Where four paddocks are available per herd, this could be used as a step towards intensive systems where each paddock is grazed for two weeks and rested for six weeks.


The final stage in the intensification of veld management is the development of the High Intensity Short Duration or Intensive Systems. The plural is used because in this method of management there is no one system and no set number of paddocks; a minimum of five, preferably six, paddocks, is provided per herd. The basic rules of these systems require as short a grazing period as possible, a suggested maximum being two to three weeks – and a long rest period – the suggested minimum being six to eight weeks. These suggested maxima and minima should, theoretically, vary with the time of year, condition of the veld, and the stocking rate. At present they are only suggestions; more experience in the application of intensive systems will undoubtedly bring about changes, especially in different environments. As the systems stand at present, extremely encouraging results are being achieved. Grass vigour and herbage yields have improved rapidly, with attendant improvement in soil condition, water infiltration, and a consequent reduction of soil erosion.

A simple illustration of an intensive system of six paddocks per herd is given in Figure 3. This shows a system having a two-week grazing period, reduced to a one-week grazing period in early summer when grass could be slow in growth.

Some criticism is still levelled at this system. It is largely centred around the aspect of animal management, for example, the running of single sire herds, and the tendency for calves to be mislaid at each change of paddock. These are management problems which can be overcome by dispersing the herd into single sire units and operating a split season system for the breeding season, or by moving cows and calves to adjacent paddocks. There is also no provision for bush control; this, however can be built into any system.

As is the case with other systems of veld management, there are certain aspects of any intensive system that require close attention. The critical period of slow grass growth in early summer applies equally to intensive systems – if anything, it is even more important to assess the amount of grass available. Grazing periods should be reduced if necessary or it may be a case for opening two paddocks per grazing period. Nutrition plays a critical part in reconception in the breeding animal, and this class of animal is thus very susceptible to shortage of herbage at this time of the year. However, availability of herbage is important throughout the year and at no time should animals be kept in a paddock for the two week period if grass is in short supply – not only will animal performance be jeopardized but intensive utilization can also be damaging to the grass plant.

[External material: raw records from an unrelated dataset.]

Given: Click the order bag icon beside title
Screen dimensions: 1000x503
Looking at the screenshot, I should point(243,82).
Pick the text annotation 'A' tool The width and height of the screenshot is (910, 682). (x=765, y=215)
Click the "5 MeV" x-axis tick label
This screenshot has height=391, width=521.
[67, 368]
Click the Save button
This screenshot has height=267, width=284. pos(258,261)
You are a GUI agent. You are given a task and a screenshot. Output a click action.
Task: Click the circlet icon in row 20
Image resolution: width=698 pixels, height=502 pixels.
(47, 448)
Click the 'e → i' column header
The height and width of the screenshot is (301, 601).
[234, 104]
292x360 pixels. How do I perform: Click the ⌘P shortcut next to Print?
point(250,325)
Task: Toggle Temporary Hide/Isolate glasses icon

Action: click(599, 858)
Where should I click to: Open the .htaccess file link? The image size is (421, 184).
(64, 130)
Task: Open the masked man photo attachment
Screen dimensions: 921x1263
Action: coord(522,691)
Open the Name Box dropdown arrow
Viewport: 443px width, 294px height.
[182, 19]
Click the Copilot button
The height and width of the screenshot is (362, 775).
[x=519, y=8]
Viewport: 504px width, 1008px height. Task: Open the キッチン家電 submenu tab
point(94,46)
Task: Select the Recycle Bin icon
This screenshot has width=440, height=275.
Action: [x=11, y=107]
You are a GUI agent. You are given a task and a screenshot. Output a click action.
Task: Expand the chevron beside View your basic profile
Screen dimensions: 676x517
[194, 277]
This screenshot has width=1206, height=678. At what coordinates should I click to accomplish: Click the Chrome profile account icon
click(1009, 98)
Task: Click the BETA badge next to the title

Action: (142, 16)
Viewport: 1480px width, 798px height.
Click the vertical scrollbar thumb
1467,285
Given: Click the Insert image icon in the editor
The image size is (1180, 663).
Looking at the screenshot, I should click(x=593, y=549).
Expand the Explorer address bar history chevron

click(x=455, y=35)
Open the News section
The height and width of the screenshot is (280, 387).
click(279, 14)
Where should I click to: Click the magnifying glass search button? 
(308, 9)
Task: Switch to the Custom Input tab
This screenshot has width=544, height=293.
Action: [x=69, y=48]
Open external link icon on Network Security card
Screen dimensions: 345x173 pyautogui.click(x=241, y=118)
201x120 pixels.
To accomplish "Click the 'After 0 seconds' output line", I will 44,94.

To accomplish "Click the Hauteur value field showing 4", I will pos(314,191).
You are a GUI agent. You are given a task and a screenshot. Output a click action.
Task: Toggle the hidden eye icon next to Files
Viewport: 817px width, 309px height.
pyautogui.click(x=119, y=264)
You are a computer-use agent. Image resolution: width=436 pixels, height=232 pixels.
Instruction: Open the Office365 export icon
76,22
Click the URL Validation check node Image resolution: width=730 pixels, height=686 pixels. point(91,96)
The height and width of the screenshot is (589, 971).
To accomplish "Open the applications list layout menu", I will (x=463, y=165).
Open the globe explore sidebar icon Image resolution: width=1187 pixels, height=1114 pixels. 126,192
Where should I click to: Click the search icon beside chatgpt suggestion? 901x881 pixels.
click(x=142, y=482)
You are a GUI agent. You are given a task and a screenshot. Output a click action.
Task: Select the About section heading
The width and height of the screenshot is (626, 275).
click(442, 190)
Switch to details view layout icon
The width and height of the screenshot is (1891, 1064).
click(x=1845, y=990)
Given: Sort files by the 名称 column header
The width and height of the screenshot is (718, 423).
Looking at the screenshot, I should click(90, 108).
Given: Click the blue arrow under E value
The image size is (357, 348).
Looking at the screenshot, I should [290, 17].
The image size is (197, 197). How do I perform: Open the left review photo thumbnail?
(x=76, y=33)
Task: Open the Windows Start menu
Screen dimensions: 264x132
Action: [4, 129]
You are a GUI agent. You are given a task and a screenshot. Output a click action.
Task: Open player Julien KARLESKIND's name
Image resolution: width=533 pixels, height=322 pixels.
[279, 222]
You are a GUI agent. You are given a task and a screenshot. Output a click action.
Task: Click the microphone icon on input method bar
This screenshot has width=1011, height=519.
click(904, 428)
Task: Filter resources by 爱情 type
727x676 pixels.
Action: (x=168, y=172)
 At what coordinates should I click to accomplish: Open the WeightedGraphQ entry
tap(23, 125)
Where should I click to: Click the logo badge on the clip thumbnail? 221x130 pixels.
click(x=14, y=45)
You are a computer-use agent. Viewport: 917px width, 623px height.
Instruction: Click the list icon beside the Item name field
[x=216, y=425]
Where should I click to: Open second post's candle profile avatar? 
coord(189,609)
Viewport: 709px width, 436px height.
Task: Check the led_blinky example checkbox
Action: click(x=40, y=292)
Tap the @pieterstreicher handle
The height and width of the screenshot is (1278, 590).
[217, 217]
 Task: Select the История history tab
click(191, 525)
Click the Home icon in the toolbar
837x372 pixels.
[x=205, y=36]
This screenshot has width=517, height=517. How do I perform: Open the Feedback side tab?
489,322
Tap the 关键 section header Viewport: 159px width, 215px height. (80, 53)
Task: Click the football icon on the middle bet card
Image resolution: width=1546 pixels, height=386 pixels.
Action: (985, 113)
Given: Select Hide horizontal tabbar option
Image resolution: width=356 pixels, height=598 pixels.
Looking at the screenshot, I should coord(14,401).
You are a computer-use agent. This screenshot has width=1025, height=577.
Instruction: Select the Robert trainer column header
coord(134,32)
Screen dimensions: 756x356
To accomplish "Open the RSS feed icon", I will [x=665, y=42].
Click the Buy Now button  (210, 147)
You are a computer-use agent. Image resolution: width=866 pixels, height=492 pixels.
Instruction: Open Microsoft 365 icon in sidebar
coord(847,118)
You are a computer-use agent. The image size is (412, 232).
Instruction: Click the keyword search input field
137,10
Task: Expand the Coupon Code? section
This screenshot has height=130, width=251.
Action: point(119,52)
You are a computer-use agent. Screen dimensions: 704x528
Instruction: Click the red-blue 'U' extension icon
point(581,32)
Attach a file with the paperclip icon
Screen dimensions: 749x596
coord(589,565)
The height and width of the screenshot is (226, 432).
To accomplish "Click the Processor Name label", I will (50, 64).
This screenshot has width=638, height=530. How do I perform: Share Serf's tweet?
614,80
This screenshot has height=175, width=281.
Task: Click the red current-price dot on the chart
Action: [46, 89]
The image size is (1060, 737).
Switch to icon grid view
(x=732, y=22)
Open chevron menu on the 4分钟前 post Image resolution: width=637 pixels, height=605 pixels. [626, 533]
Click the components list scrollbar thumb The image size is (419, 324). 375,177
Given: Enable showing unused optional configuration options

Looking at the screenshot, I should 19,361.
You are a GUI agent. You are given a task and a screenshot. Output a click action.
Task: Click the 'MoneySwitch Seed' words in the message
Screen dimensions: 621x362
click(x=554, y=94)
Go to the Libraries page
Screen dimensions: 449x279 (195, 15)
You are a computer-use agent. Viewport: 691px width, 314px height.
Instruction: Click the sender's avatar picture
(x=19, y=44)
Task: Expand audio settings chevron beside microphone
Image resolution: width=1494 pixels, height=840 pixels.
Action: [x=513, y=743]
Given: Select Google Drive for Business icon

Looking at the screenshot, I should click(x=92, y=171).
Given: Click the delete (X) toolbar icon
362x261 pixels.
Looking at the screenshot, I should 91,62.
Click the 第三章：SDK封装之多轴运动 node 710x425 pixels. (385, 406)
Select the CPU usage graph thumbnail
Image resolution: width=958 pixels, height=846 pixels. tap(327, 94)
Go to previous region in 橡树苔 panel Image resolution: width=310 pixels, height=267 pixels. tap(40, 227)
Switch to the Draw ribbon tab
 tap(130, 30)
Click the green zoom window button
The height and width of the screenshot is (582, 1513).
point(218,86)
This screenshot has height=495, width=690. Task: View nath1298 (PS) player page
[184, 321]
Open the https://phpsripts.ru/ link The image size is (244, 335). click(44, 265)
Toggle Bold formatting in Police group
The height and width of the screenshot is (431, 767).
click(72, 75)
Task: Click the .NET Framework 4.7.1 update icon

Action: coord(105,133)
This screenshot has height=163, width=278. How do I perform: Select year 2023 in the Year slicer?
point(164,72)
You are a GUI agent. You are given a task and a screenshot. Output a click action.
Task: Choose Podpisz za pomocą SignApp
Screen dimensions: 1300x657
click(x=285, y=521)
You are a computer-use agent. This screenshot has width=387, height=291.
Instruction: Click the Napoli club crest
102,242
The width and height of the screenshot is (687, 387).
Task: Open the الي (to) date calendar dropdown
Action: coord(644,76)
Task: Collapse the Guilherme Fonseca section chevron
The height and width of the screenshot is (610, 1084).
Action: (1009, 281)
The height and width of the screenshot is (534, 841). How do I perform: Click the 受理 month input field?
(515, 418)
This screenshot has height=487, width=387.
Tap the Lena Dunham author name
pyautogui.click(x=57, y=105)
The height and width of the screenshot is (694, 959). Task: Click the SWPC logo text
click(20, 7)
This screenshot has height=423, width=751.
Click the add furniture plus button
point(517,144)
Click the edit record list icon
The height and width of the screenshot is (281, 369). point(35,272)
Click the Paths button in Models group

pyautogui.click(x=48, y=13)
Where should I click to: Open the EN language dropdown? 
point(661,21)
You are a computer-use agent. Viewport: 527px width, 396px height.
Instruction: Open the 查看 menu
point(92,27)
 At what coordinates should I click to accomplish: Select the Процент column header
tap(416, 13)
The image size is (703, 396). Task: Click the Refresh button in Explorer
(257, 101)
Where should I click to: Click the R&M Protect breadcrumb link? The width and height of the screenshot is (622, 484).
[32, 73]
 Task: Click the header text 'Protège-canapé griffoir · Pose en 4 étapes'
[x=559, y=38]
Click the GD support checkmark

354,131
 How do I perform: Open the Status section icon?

To be successful, records of animal numbers and grazing periods should be kept, from which the number of cattle grazing per hectare per day (cattle days per hectare or c.d.h.) can be calculated. With this valuable information, grazing periods, intensity of utilization and herd movements can be planned with particular reference to the sensitive summer periods. In our better rainfall areas an early summer utilization of 16 cattle days per ha is often all that can be planned with a maximum of 24 cattle days per ha. Late in summer this figure builds up to 36 cattle days per ha, while during the summer period, 48 cattle days per ha should not be exceeded per grazing period. In winter and in particular, late winter, this figure can be exceeded; in fact, heavier stock pressures at this time tend to assist in knocking down old unused grass material.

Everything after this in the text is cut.